Flicking through the pile of letters she saw they all bore her handwriting, bar one. On the envelope it read, ‘To my darling wife’. Dorothea had no compunction in tearing it open and reading it, even once she realised that Charlie had obviously written it for Lucy to find in the event of his death. ‘My dearest, I hope you know how deeply I love you and how very proud I am to have called you my wife.’ In some ways it felt wrong to read on, but Dorothea couldn’t stop herself. ‘I regret that we did not have time to bring children into the world, as you would have been the best of mothers,’ he wrote. ‘I hope that after a suitable period you will remarry and have children with another man, a better man than me. I don’t want our tragedy to overshadow your life when you are still so very young.’ Dorothea skim-read further down the page. ‘You will have found out by now that I withheld your sister’s letters from you and I beg you to forgive this action, which I know was wrong.’ Dorothea shook her head.
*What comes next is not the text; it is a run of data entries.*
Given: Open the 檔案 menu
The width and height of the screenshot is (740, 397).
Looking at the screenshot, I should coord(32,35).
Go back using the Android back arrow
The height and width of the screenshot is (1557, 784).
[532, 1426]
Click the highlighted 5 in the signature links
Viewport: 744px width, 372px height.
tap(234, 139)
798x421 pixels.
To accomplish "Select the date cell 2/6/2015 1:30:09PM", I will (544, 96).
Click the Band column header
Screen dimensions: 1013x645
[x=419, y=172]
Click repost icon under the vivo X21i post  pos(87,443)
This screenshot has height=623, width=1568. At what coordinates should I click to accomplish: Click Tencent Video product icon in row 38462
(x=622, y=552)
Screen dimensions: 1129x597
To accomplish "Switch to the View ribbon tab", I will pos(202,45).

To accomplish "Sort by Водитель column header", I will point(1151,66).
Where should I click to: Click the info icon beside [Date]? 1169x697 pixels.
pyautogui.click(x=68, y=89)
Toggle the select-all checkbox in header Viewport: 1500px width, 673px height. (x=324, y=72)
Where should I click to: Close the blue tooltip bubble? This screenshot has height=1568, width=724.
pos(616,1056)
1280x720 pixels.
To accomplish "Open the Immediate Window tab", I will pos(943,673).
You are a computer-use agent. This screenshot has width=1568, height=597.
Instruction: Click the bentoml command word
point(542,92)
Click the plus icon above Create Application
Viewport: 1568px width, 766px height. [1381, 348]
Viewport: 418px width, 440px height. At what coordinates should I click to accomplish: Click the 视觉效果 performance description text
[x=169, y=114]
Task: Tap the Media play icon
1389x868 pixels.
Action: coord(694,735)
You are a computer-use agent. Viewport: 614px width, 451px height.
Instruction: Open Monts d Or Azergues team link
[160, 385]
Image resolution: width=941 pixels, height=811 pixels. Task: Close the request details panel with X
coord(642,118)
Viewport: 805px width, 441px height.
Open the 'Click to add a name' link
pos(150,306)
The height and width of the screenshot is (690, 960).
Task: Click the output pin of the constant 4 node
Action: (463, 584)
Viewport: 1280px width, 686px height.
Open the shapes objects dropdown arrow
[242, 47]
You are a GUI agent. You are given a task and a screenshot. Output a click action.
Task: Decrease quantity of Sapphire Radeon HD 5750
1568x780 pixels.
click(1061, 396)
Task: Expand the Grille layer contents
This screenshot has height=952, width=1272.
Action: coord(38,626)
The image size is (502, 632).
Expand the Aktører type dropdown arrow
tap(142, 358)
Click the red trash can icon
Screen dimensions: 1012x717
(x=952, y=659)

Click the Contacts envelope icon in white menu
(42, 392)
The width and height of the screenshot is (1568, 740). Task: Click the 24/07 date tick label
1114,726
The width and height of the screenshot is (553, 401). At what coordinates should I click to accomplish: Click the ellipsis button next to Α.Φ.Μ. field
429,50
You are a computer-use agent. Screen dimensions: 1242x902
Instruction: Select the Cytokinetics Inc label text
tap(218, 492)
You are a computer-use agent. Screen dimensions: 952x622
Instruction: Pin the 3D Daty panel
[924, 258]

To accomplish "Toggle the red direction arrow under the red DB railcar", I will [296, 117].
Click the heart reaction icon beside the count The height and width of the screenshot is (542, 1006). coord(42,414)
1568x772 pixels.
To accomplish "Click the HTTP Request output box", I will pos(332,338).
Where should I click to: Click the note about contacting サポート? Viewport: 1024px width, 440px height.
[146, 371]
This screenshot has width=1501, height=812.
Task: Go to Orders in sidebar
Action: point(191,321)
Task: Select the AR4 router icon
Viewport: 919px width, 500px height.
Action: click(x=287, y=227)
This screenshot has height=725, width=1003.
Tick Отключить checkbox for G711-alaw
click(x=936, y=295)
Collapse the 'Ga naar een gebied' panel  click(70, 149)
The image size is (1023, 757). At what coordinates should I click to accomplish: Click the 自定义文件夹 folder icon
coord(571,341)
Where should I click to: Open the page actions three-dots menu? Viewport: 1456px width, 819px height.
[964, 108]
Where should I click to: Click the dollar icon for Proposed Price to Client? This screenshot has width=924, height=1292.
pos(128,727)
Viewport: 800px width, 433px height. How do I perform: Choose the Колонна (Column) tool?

You evil, selfish man, she thought, with a surge of pure fury. ‘I felt especially guilty when you told me how much you longed for word from home, and how sad and bewildered you were not to hear.’ If Charlie had been there, Dorothea would have attacked him physically; she felt rage surge around her veins. How could he have done this? Why? ‘The truth is that I was afraid your sister might still succeed in turning you against me. She might have persuaded you to return to Britain and leave me on my own out here. I wanted us to become the only family each other needed, but I know now it was very wrong of me. You should realise that Dorothea wrote many times and sent many parcels. Usually I opened them and pretended to you that the goods had come from the store, so you did not miss out.’ Dorothea read quickly, swallowing her contempt. He thanked Lucy for her love and understanding and finished by saying that it was a godforsaken war, that he should never have brought her there, and that with his last breath he would be praying for her safe return to London and wishing her all the happiness in the world for her future.